Output each entry verbatim.

################

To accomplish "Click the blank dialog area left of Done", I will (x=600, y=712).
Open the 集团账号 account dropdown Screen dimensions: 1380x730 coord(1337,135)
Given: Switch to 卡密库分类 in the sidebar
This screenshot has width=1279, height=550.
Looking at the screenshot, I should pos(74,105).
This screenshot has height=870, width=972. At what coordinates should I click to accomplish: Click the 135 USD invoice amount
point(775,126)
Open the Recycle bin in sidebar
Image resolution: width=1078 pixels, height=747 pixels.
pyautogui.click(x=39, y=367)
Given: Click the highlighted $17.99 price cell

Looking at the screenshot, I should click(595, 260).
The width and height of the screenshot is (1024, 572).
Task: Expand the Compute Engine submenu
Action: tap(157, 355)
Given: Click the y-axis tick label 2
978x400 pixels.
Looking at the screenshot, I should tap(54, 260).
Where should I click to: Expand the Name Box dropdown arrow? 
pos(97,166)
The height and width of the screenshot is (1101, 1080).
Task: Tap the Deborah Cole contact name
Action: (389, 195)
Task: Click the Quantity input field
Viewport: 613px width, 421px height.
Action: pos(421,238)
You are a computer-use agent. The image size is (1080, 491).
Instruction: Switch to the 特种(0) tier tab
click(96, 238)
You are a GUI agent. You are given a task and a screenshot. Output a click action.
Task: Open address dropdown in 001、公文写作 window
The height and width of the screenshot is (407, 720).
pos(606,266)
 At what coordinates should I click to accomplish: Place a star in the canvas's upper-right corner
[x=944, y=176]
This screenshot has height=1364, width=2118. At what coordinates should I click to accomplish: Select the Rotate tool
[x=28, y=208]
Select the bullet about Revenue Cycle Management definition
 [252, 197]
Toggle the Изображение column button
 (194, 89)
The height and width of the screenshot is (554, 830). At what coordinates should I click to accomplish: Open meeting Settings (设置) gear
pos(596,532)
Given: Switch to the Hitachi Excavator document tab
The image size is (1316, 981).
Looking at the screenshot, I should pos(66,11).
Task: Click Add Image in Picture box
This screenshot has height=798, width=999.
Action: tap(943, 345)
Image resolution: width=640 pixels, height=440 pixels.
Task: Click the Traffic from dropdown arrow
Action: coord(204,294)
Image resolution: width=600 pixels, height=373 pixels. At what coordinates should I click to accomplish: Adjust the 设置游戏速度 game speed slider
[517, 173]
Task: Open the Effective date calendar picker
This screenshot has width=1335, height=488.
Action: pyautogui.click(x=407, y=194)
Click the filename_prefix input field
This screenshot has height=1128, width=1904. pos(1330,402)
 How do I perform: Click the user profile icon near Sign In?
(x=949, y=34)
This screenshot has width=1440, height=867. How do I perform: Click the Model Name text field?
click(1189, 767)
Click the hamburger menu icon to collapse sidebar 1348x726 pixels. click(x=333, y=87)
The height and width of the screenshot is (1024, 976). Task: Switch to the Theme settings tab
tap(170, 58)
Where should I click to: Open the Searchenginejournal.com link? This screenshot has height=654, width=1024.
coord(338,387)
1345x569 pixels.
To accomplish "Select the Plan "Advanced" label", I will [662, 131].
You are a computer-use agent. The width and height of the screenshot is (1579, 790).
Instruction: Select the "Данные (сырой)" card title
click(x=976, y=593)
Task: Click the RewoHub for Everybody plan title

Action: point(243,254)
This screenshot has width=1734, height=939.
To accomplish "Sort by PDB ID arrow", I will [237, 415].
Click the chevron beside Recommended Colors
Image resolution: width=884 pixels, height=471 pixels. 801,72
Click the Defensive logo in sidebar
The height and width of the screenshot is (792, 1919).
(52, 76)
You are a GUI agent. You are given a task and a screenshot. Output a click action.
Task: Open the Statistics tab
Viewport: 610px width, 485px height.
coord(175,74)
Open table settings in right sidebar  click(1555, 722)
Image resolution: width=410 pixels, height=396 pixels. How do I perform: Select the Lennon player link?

################

ANSWER TO THIS EXERCISE:
To accomplish "Click the blank dialog area left of Done", I will (x=600, y=712).
Open the 集团账号 account dropdown Screen dimensions: 1380x730 coord(1337,135)
Given: Switch to 卡密库分类 in the sidebar
This screenshot has width=1279, height=550.
Looking at the screenshot, I should pos(74,105).
This screenshot has height=870, width=972. At what coordinates should I click to accomplish: Click the 135 USD invoice amount
point(775,126)
Open the Recycle bin in sidebar
Image resolution: width=1078 pixels, height=747 pixels.
pyautogui.click(x=39, y=367)
Given: Click the highlighted $17.99 price cell

Looking at the screenshot, I should click(595, 260).
The width and height of the screenshot is (1024, 572).
Task: Expand the Compute Engine submenu
Action: tap(157, 355)
Given: Click the y-axis tick label 2
978x400 pixels.
Looking at the screenshot, I should tap(54, 260).
Where should I click to: Expand the Name Box dropdown arrow? 
pos(97,166)
The height and width of the screenshot is (1101, 1080).
Task: Tap the Deborah Cole contact name
Action: (389, 195)
Task: Click the Quantity input field
Viewport: 613px width, 421px height.
Action: pos(421,238)
You are a computer-use agent. The image size is (1080, 491).
Instruction: Switch to the 特种(0) tier tab
click(96, 238)
You are a GUI agent. You are given a task and a screenshot. Output a click action.
Task: Open address dropdown in 001、公文写作 window
The height and width of the screenshot is (407, 720).
pos(606,266)
 At what coordinates should I click to accomplish: Place a star in the canvas's upper-right corner
[x=944, y=176]
This screenshot has height=1364, width=2118. At what coordinates should I click to accomplish: Select the Rotate tool
[x=28, y=208]
Select the bullet about Revenue Cycle Management definition
 [252, 197]
Toggle the Изображение column button
 (194, 89)
The height and width of the screenshot is (554, 830). At what coordinates should I click to accomplish: Open meeting Settings (设置) gear
pos(596,532)
Given: Switch to the Hitachi Excavator document tab
The image size is (1316, 981).
Looking at the screenshot, I should pos(66,11).
Task: Click Add Image in Picture box
This screenshot has height=798, width=999.
Action: tap(943, 345)
Image resolution: width=640 pixels, height=440 pixels.
Task: Click the Traffic from dropdown arrow
Action: coord(204,294)
Image resolution: width=600 pixels, height=373 pixels. At what coordinates should I click to accomplish: Adjust the 设置游戏速度 game speed slider
[517, 173]
Task: Open the Effective date calendar picker
This screenshot has width=1335, height=488.
Action: pyautogui.click(x=407, y=194)
Click the filename_prefix input field
This screenshot has height=1128, width=1904. pos(1330,402)
 How do I perform: Click the user profile icon near Sign In?
(x=949, y=34)
This screenshot has width=1440, height=867. How do I perform: Click the Model Name text field?
click(1189, 767)
Click the hamburger menu icon to collapse sidebar 1348x726 pixels. click(x=333, y=87)
The height and width of the screenshot is (1024, 976). Task: Switch to the Theme settings tab
tap(170, 58)
Where should I click to: Open the Searchenginejournal.com link? This screenshot has height=654, width=1024.
coord(338,387)
1345x569 pixels.
To accomplish "Select the Plan "Advanced" label", I will [662, 131].
You are a computer-use agent. The width and height of the screenshot is (1579, 790).
Instruction: Select the "Данные (сырой)" card title
click(x=976, y=593)
Task: Click the RewoHub for Everybody plan title

Action: point(243,254)
This screenshot has width=1734, height=939.
To accomplish "Sort by PDB ID arrow", I will [237, 415].
Click the chevron beside Recommended Colors
Image resolution: width=884 pixels, height=471 pixels. 801,72
Click the Defensive logo in sidebar
The height and width of the screenshot is (792, 1919).
(52, 76)
You are a GUI agent. You are given a task and a screenshot. Output a click action.
Task: Open the Statistics tab
Viewport: 610px width, 485px height.
coord(175,74)
Open table settings in right sidebar  click(1555, 722)
Image resolution: width=410 pixels, height=396 pixels. How do I perform: Select the Lennon player link?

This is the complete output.